- Taxonomy
- Average nucleotide identity
- Reference assembly
This 3-phase processing pipeline is designed to both add and remove contigs from bins based on different reference annotations. Three main programs are utilized during this pipeline and correspond to a step: i.) CatBat ii.) fastANI and iii.) MetaErg. Step 1 both removes and add contigs, whereas steps 2 and 3 are limited to only adding contigs into bins for now. The end results are bin identification files and fasta files. The purpose of this is to be able to automatically run the processing steps with various combinations of parameters to see how the final bin product compares the to original results.
- pandas [pip install pandas]
- fastANI [conda install -c bioconda fastani]

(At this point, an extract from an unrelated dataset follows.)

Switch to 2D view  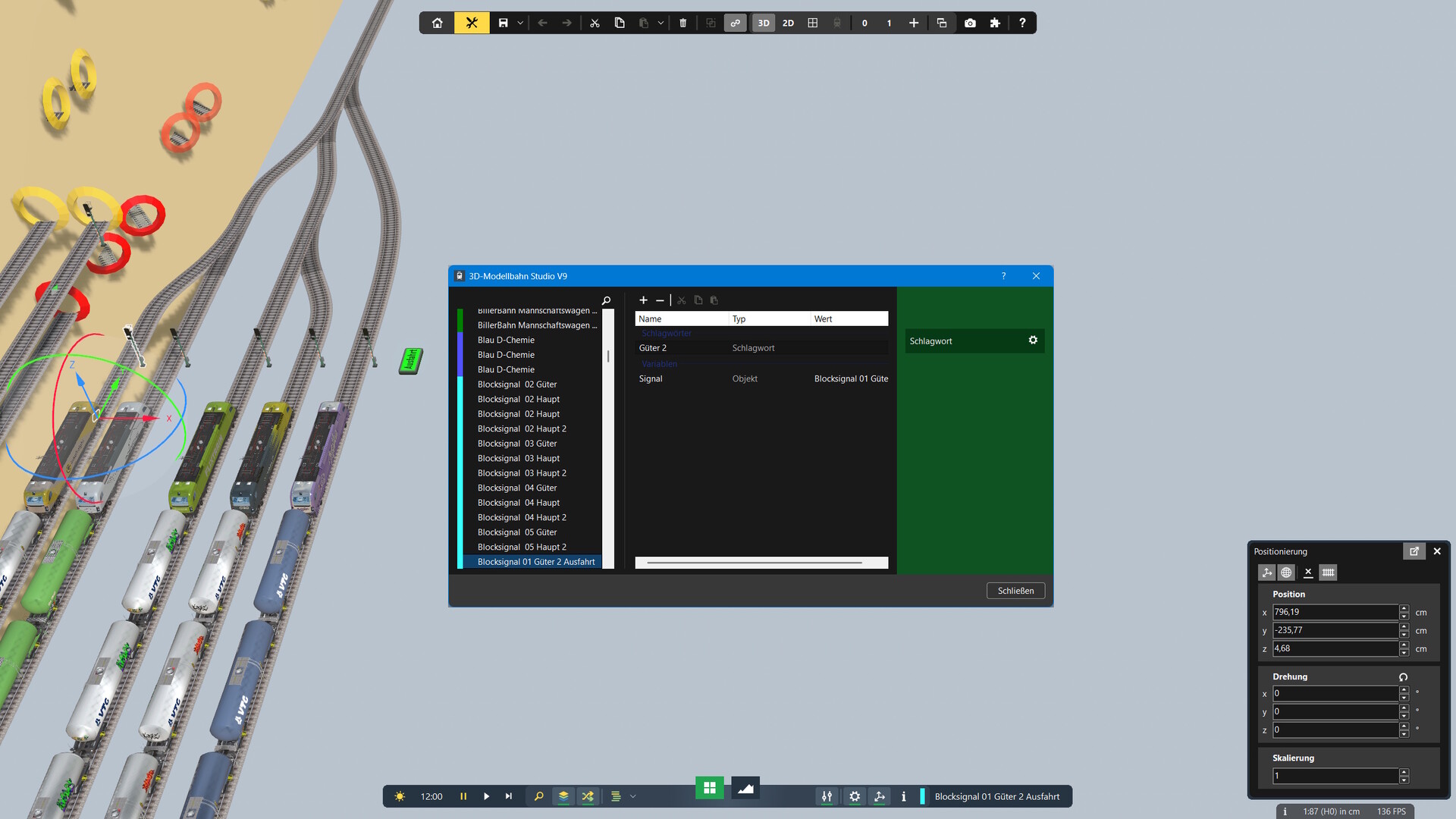pos(788,23)
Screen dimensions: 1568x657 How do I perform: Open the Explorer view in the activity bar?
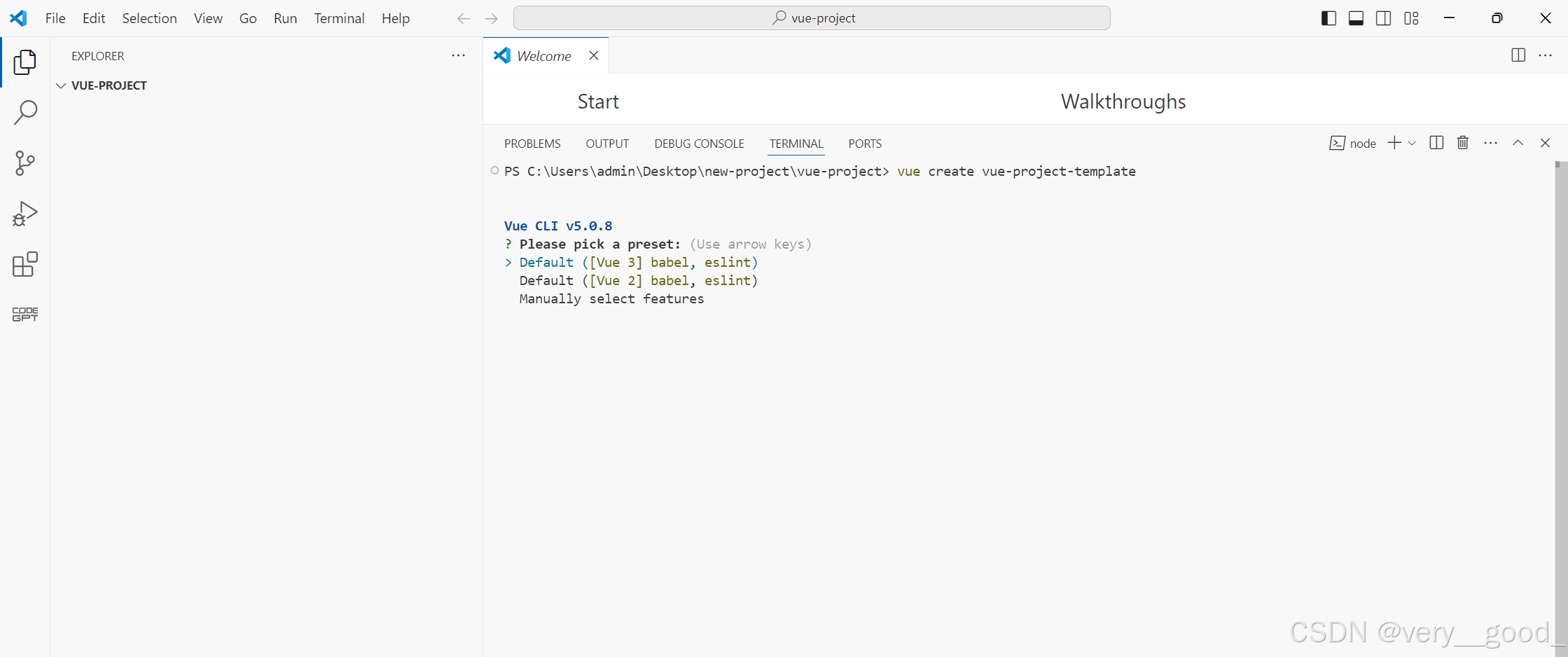(x=25, y=62)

A specific directory structure is required to make sure the pipeline runs correctly. Clone this Git repository in order to establish the skeleton for the analysis:
$ git clone https://github.com/ddeemerpurdue/Bin_Processing.git
$ cd Bin_Processing Note: From now on, reference to '~' corresponds to the /Bin_Processing/ folder. Three main folders are required at the top level:
- config
- This contains a config.yaml file, which is specifies the project-specific variables.
- input
- All files required for this analysis.
- workflow
- This is where all results will be saved for the project.

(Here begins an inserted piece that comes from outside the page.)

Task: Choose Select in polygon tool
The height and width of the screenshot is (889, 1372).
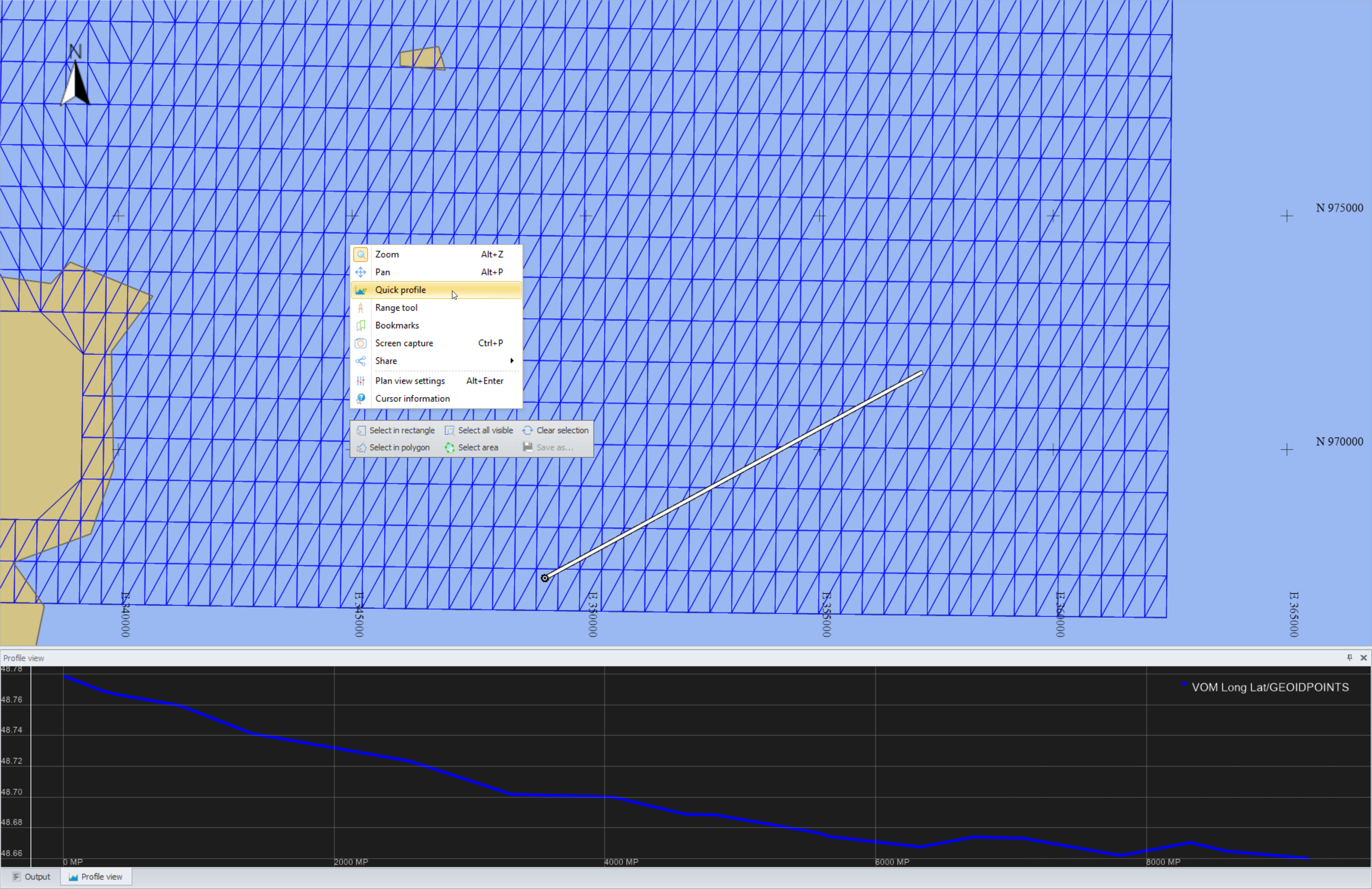Action: click(x=393, y=448)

The initial tree structure should look as follows:
./MyProject +-- config +-- input +-- workflow
- config.yaml
- This contains multiple variables needed for the pipeline.
- cluster.json
- This file contains information for submitting the snakemake pipeline to a SLURM manager.
./input
+-- Assembly/
+-- sample1.assembly.fasta
+-- sample2.assembly.fasta
+-- OriginalBins/
+-- {sample1}
+-- Bin.{number}.fasta
+-- Bin.{number}.fasta
+-- etc.
+-- {sample2)
+-- Bin.{number}.fasta
+-- Bin.{number}.fasta
+-- etc.
+-- Cat/
+-- {sample1}/{sample1}.C2C.names.txt
+-- {sample2}/{sample1}.C2C.names.txt
+-- Bat/
+-- {sample1}/{sample1}.Bin2C.names.txt
+-- {sample2}/{sample1}.Bin2C.names.txt
+-- GFF/
+-- {sample1}/{sample1}.All.gff
+-- {sample2}/{sample1}.All.gff
Note: The Cat and Bat directories correspond to output files from the program CatBat. When copying into these folders, most likely the names will need to change to comply with this pipelines rules.

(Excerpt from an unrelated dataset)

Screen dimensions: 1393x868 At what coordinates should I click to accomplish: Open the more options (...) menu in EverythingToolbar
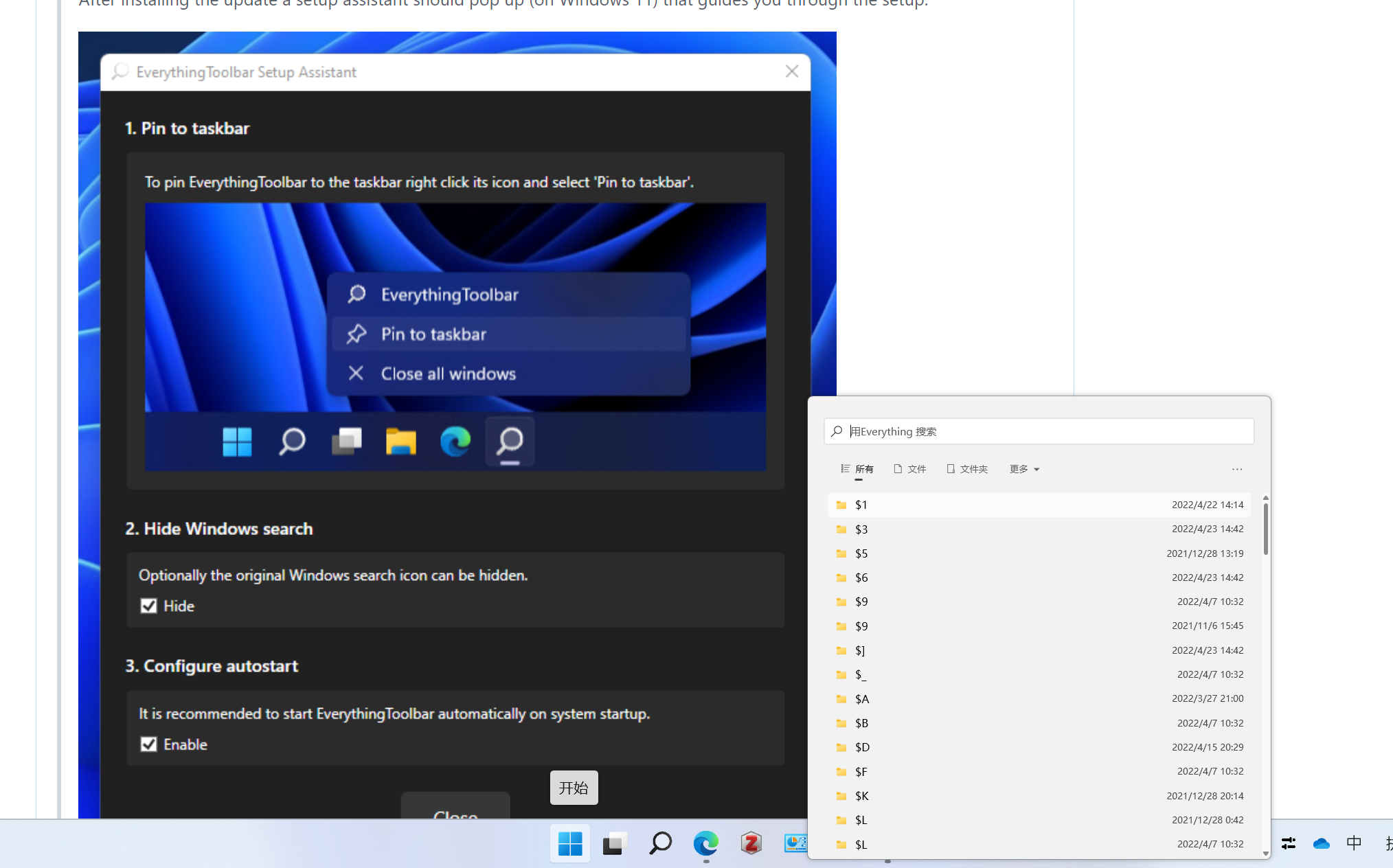pos(1237,470)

For the GFF file, this file must contain an attribute with the name genomedb_acc in order for this to work. MetaErg provides a gff file with this annotation.
./workflow
+-- envs/
+-- logs/
+-- scripts/
+-- aniContigRecycler.py
+-- appendBinsToANI.py
+-- blastContigRecycler.py
+-- download_acc_ncbi.bash
+-- filterContigsSm.py
+-- filterSeqLength.py
+-- findNonBinners.py
+-- getContigBinIdentifier.py
+-- gffMine.py
+-- makelist.py
+-- splitList.py
+-- split_mfa.sh
+-- split.py
+-- taxonFilter.py
+-- taxonRemovedBinIDFromLogFile.py
+-- writeFastaFromBinID.py
+-- writeModeGffFeaturePerBin.py
+-- snake.smk
Note: All other files will be automatically generated throughout the pipeline.
Note: Specific environmental dependency files for conda may be needed. For this pipeline,
installation a fastANI and pandas are the only requirements.